> **WORK REQUEST**
Please write out each entry that follows, keeping it exactly the same.

=== MATERIAL FOR THIS EXERCISE ===

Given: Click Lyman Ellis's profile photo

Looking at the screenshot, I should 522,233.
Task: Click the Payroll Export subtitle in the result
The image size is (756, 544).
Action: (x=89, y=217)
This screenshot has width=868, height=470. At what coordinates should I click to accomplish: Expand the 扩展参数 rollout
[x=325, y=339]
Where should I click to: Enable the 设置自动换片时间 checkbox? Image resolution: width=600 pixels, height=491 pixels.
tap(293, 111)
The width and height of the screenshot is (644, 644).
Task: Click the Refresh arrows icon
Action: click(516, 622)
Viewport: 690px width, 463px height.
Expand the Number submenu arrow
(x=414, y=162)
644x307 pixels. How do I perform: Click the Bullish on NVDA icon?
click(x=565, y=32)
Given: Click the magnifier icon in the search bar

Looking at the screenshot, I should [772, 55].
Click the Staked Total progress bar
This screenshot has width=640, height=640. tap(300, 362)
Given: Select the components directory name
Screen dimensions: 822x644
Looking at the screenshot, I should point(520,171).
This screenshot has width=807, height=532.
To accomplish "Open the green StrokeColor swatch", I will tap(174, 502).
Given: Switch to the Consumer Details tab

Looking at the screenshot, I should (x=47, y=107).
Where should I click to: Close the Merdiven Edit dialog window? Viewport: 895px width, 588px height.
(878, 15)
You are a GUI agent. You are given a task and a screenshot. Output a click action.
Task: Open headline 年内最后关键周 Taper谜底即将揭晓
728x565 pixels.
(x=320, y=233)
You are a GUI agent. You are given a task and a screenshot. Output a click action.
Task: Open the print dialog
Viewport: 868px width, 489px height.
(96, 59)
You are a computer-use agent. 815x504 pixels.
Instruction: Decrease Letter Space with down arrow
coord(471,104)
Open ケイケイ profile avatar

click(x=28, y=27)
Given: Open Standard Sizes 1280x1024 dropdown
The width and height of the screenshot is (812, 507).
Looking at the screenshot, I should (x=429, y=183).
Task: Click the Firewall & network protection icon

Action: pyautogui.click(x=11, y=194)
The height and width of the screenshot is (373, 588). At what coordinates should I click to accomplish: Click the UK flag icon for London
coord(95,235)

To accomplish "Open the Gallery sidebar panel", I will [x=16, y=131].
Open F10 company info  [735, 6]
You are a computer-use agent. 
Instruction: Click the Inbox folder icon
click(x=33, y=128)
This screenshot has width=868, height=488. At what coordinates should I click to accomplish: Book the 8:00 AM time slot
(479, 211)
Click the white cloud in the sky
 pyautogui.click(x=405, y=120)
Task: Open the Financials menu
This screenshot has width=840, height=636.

===

> **OUTPUT FOR THIS EXERCISE**
Given: Click Lyman Ellis's profile photo

Looking at the screenshot, I should 522,233.
Task: Click the Payroll Export subtitle in the result
The image size is (756, 544).
Action: (x=89, y=217)
This screenshot has width=868, height=470. At what coordinates should I click to accomplish: Expand the 扩展参数 rollout
[x=325, y=339]
Where should I click to: Enable the 设置自动换片时间 checkbox? Image resolution: width=600 pixels, height=491 pixels.
tap(293, 111)
The width and height of the screenshot is (644, 644).
Task: Click the Refresh arrows icon
Action: click(516, 622)
Viewport: 690px width, 463px height.
Expand the Number submenu arrow
(x=414, y=162)
644x307 pixels. How do I perform: Click the Bullish on NVDA icon?
click(x=565, y=32)
Given: Click the magnifier icon in the search bar

Looking at the screenshot, I should [772, 55].
Click the Staked Total progress bar
This screenshot has width=640, height=640. tap(300, 362)
Given: Select the components directory name
Screen dimensions: 822x644
Looking at the screenshot, I should point(520,171).
This screenshot has width=807, height=532.
To accomplish "Open the green StrokeColor swatch", I will tap(174, 502).
Given: Switch to the Consumer Details tab

Looking at the screenshot, I should (x=47, y=107).
Where should I click to: Close the Merdiven Edit dialog window? Viewport: 895px width, 588px height.
(878, 15)
You are a GUI agent. You are given a task and a screenshot. Output a click action.
Task: Open headline 年内最后关键周 Taper谜底即将揭晓
728x565 pixels.
(x=320, y=233)
You are a GUI agent. You are given a task and a screenshot. Output a click action.
Task: Open the print dialog
Viewport: 868px width, 489px height.
(96, 59)
You are a computer-use agent. 815x504 pixels.
Instruction: Decrease Letter Space with down arrow
coord(471,104)
Open ケイケイ profile avatar

click(x=28, y=27)
Given: Open Standard Sizes 1280x1024 dropdown
The width and height of the screenshot is (812, 507).
Looking at the screenshot, I should (x=429, y=183).
Task: Click the Firewall & network protection icon

Action: pyautogui.click(x=11, y=194)
The height and width of the screenshot is (373, 588). At what coordinates should I click to accomplish: Click the UK flag icon for London
coord(95,235)

To accomplish "Open the Gallery sidebar panel", I will [x=16, y=131].
Open F10 company info  [735, 6]
You are a computer-use agent. 
Instruction: Click the Inbox folder icon
click(x=33, y=128)
This screenshot has width=868, height=488. At what coordinates should I click to accomplish: Book the 8:00 AM time slot
(479, 211)
Click the white cloud in the sky
 pyautogui.click(x=405, y=120)
Task: Open the Financials menu
This screenshot has width=840, height=636.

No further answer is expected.